He sighs.  “I should have guessed
she’d be back,” he replies.  “Where?”

“How about some Pho?” I ask him.  
I indicate the station closest to where I can get a bowl of Vietnamese hot beef
noodle soup.

“Okay, in an hour?”  I tell him
I’ll leave after I shower and hang up.  I spend about ten minutes in the shower
washing my hair and body because I smell like sweaty cage dancer and I’m still
grimy from last night’s run at the beach.  After I step out I wrap a towel
around me and wrestle with a comb to get the snarls out of my hair.  It never
does what I want it to do, but it acts like a curtain and falls midway down my
back in a shiny brown sheet.  As long as I can detangle it sufficiently, I
don’t need to really do anything else besides let it air dry.  In the winter,
that would be insane, since it freezes in stiff strips but it’s a warm night. 
I should buy an air conditioner soon, I have a feeling it’s going to be a hot
summer.  For now I let the open windows air out the staleness that’s pervaded
my environment all winter long.  I look around at the clutter of shampoo and
lotions and makeup products in my bathroom and realize it extends throughout
the entire place and mentally note to spring clean as soon as I’m up for it. 
But tonight I’m going to see Devin and tomorrow I will be at my father’s
funeral.  At least it will be the last time I have to see Jack.

*

I’m dressed in faded skinny jeans
and a cap sleeved sheer white top with some light blue embroidery that I’d deem
a “hippie top”.   I got it from a little shop that sells dashikis, incense and nitrous
oxide if you know how to ask nicely.  I slip on some white flip flops and grab
my purse and phone and a fresh pack of smokes before I lock up and head over to
the El.  Kate follows me.  I smoke on the way to the Morris station, walking
past college kids who are out drinking too late on a Sunday evening, young
couples who haven’t yet figured out that they should really leave East Riverview
and move to the suburbs before they begin to breed, and the occasional drunk
and/or crack head.  I got mugged once walking down Morris and was out a cell
phone, so I’m glad it’s early, still somewhat light out and a short walk from
my apartment.  The station is empty and I ascend to the platform and light up
again.  As a general rule, the train comes faster if I am just starting a
cigarette, and lo and behold, it’s crawling up from the previous stop just as I
do.  I pitch the half smoked cigarette off the platform onto the street and
Kate and I get on the train.

Devin is parked by the El and
leaning against his motorcycle.  I wave, walk over and give him a tentative
hug.  Kate hangs back.  “I wish you’d wear a helmet,” I say to him.

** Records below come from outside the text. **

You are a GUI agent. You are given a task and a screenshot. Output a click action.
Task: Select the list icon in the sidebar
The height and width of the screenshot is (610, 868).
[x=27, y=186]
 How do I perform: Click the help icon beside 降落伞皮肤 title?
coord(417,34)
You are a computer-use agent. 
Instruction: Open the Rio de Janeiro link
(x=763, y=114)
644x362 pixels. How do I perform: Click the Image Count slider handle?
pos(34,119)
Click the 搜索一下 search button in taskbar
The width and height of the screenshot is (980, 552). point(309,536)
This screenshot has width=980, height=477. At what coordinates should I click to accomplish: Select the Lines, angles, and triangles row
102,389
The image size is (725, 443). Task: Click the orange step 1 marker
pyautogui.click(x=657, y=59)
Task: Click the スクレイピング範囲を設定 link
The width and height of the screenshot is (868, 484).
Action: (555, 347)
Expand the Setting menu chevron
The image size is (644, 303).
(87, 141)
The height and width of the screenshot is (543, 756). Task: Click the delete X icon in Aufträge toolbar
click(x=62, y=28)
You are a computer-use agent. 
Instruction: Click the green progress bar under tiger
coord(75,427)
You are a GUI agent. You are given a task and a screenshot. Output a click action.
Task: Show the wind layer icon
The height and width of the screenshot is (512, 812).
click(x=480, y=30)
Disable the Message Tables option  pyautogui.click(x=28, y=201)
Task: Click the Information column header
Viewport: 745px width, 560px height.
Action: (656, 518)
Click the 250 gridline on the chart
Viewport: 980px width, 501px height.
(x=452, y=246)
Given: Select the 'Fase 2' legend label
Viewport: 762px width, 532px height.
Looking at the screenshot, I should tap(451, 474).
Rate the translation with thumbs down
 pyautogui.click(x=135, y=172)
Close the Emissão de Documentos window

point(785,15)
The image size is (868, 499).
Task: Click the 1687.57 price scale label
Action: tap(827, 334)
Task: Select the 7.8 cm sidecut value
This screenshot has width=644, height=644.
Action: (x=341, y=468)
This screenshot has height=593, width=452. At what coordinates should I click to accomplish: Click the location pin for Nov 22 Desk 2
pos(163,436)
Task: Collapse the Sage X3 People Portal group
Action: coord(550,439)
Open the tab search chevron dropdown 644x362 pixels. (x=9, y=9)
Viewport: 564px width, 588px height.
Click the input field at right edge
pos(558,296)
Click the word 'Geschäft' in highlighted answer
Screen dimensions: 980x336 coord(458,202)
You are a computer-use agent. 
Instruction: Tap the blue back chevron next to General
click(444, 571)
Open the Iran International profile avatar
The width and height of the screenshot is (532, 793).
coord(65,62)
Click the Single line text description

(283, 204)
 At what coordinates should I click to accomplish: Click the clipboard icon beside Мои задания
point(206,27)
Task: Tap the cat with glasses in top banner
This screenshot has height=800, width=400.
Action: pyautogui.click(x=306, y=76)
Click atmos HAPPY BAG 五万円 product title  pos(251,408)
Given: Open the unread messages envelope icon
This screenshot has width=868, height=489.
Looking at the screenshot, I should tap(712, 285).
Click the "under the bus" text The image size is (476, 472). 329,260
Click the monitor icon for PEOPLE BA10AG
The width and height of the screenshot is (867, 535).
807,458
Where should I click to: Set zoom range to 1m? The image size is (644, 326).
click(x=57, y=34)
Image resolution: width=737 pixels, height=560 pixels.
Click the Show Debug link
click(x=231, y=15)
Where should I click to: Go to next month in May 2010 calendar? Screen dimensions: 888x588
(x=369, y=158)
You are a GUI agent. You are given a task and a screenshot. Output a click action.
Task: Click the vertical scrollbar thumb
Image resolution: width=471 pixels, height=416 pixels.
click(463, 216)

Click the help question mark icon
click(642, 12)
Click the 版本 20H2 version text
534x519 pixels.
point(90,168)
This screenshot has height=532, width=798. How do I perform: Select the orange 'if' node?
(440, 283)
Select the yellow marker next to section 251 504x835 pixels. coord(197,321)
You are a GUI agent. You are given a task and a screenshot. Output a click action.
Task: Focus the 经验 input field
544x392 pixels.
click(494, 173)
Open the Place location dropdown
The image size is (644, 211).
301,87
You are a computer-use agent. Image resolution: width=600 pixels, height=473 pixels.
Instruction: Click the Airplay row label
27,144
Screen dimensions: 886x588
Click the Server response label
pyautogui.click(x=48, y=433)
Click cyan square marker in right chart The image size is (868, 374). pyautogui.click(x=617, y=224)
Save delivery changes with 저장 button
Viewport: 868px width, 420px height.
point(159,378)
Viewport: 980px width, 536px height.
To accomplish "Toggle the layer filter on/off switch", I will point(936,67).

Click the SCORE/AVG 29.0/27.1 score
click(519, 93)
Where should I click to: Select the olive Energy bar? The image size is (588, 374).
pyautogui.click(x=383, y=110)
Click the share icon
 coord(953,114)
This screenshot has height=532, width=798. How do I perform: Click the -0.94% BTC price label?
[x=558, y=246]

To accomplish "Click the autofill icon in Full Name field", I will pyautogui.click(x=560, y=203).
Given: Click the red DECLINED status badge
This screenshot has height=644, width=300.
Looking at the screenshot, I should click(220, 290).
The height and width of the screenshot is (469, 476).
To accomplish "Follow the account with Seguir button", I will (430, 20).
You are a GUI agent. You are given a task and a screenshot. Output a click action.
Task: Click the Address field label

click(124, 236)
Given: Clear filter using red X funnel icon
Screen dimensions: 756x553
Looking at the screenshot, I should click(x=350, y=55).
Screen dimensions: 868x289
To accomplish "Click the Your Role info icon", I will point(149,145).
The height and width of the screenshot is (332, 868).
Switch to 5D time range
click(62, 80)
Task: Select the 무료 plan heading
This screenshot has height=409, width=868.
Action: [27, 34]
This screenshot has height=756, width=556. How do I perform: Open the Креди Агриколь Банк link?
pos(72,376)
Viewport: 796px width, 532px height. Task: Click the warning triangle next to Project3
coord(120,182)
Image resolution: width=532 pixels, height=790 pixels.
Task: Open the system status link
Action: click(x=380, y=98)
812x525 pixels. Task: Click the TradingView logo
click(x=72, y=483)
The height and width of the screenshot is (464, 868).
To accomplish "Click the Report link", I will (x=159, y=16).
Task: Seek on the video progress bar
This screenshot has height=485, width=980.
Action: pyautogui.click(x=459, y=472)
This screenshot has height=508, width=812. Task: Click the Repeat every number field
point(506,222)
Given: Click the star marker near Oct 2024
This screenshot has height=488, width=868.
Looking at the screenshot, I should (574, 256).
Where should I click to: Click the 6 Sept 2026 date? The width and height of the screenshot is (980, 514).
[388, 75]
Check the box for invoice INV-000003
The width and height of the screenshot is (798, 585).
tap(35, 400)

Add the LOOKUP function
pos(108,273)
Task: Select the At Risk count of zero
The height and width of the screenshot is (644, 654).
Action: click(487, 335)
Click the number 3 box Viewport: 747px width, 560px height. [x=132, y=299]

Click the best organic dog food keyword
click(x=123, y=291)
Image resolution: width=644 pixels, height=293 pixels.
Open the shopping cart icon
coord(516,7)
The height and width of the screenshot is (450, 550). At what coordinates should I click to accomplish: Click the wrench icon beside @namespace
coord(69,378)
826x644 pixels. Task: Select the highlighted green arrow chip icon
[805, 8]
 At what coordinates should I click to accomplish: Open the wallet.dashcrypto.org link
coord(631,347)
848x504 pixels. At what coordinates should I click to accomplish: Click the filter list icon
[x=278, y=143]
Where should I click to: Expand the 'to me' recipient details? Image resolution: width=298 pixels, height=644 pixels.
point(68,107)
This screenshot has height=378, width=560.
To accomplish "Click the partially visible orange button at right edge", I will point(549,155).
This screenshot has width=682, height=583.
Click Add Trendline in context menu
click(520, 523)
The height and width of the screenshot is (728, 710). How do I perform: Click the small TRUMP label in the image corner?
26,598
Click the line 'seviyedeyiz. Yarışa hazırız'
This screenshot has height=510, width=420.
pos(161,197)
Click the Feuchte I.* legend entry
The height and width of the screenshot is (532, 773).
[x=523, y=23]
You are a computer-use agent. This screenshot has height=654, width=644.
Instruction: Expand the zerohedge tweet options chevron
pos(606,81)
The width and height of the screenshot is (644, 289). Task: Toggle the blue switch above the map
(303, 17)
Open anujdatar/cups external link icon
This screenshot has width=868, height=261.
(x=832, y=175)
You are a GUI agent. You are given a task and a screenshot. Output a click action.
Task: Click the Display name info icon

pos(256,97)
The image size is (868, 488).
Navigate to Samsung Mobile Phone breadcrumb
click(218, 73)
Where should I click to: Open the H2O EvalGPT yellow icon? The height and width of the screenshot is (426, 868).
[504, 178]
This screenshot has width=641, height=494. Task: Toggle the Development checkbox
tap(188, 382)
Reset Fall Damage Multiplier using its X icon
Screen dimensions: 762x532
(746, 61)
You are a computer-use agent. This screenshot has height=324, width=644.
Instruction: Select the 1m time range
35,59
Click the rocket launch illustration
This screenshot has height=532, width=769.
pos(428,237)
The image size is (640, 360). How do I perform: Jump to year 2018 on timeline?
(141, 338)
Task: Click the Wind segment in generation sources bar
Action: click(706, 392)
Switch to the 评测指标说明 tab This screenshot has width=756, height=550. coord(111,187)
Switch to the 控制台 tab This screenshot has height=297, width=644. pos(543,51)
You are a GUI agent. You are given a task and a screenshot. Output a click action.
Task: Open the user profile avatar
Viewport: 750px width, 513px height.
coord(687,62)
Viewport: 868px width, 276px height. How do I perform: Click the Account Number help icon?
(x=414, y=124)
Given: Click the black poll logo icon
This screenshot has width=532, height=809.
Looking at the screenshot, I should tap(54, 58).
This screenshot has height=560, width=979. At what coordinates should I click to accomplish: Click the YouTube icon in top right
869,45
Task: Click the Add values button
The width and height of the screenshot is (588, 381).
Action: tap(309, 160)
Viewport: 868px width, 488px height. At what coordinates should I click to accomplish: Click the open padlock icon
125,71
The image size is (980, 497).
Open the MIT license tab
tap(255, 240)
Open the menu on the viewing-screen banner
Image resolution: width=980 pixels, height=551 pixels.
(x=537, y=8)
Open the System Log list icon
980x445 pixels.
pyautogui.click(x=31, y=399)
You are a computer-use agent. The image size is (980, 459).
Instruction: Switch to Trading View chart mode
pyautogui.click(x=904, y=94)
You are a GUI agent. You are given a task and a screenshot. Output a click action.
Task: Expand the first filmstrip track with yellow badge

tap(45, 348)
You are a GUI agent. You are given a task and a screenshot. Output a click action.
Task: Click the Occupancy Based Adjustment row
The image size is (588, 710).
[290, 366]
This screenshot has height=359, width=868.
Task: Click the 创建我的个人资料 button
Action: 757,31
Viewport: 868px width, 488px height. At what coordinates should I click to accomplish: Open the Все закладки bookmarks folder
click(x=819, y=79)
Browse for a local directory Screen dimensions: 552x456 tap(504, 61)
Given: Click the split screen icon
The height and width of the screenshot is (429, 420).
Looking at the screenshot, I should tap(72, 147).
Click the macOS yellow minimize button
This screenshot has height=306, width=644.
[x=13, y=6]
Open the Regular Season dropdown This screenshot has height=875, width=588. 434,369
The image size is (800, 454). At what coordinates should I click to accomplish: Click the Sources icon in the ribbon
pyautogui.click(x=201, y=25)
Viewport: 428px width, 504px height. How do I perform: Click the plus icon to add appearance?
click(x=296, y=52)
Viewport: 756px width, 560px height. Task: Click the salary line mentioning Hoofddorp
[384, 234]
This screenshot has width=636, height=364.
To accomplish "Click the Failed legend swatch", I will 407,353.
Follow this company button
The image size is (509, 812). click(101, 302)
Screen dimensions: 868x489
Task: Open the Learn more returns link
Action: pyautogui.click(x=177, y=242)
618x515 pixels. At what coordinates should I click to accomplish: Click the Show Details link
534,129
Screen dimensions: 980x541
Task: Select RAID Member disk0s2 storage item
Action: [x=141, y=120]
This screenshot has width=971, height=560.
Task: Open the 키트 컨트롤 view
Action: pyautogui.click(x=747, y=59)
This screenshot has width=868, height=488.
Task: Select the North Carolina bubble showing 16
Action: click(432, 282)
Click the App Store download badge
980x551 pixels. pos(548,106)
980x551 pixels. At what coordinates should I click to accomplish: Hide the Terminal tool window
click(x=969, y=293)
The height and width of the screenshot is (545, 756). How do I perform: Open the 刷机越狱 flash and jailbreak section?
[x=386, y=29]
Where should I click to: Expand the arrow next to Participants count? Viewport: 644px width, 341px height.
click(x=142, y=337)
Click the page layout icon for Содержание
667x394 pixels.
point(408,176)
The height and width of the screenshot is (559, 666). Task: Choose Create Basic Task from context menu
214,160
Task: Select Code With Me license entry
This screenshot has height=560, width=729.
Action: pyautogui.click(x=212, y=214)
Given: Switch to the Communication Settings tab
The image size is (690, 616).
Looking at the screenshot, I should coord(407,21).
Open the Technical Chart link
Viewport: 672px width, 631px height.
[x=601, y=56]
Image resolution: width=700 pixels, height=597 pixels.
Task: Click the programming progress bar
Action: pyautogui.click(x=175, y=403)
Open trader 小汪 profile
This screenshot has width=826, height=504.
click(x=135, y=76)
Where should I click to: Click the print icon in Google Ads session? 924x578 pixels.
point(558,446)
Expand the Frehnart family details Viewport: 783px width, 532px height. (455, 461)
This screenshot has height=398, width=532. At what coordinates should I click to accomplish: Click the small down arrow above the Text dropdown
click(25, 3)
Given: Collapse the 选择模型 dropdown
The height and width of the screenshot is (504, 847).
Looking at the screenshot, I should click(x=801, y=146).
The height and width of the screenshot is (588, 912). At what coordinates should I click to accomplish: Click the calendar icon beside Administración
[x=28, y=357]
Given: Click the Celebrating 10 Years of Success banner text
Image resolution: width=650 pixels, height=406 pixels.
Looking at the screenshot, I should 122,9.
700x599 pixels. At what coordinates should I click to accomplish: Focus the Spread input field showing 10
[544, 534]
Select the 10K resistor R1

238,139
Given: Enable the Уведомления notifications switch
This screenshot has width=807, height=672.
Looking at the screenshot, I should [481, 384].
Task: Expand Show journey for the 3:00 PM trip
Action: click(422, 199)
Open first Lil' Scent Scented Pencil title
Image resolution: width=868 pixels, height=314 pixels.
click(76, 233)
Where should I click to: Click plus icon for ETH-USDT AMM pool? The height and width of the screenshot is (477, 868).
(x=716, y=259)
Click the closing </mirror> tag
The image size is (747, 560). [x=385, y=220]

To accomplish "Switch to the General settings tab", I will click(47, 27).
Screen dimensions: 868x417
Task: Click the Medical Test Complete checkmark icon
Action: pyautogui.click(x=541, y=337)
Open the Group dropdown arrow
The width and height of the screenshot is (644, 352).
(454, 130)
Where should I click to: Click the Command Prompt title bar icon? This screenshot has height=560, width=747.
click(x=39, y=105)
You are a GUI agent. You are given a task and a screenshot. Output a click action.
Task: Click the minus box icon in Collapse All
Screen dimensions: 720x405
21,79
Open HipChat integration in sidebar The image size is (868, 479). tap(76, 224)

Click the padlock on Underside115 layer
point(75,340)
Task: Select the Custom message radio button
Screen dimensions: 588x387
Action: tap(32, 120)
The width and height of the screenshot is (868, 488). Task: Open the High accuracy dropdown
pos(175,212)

“I wish you’d quit smoking,” is his
retort as I pull out my pack and begin to light another one.  He takes one for
himself.  Devin never buys cigarettes, but he’ll smoke them if they’re
available to him.  We walk together to Saigon Noodle, which is this weird
Vietnamese place that appears to simultaneously embrace and ignore the Vietnam
War by having their wait staff wear camouflage shirts and serving large bowls
of Pho from menus decorated with tanks and machine guns to white people and
Vietnamese people alike.  We sit and Devin and I order food.  Kate disappears
to give Devin and me some time alone.  “Jenna, I thought you had ended things
with Kate.”

“She comes when I need her,” I tell
him, unable to meet his eyes.

“You should get back on meds,” he
replies.

“Devin,” I plead.  “I don’t want to
fight tonight.”
 
He leans back in his chair and scrunches
up his face in the weird way he does when he disagrees with me.  Devin isn’t
what most people would call handsome or good looking.  He’s got a face that’s
almost feminine and looks a lot like me in some ways, but it doesn’t
necessarily work on a boy…or man, I guess I can call him nowadays.  He’s older
than I am by fourteen months.  His hair right now is short in back and long in
the front, which I kind of like on him, but he resembles a skinny punk rock
lesbian.  It’s the same color as mine naturally, though he has it dyed black
right now.  The last time I saw him it was blue.  People always thought we were
twins because we were so close in age.  “Irish twins!” was something we heard a
lot growing up in a south side Irish neighborhood.

“Kate will be there to help you
through whenever things get tough,” he says.  “Jenna, you need to be on meds. 
I don’t like this.”

“Devin, let me handle it.”

He shakes his head.  He looks like
he might cry, which will make me leave and he knows it.  “Devin,” I say again. 
“I don’t even have a health insurance policy that will cover them.  I get bare
minimum coverage through Appleseed.  Those pills aren’t covered.  I can barely
make rent.  Just let me get through tomorrow and we can talk.”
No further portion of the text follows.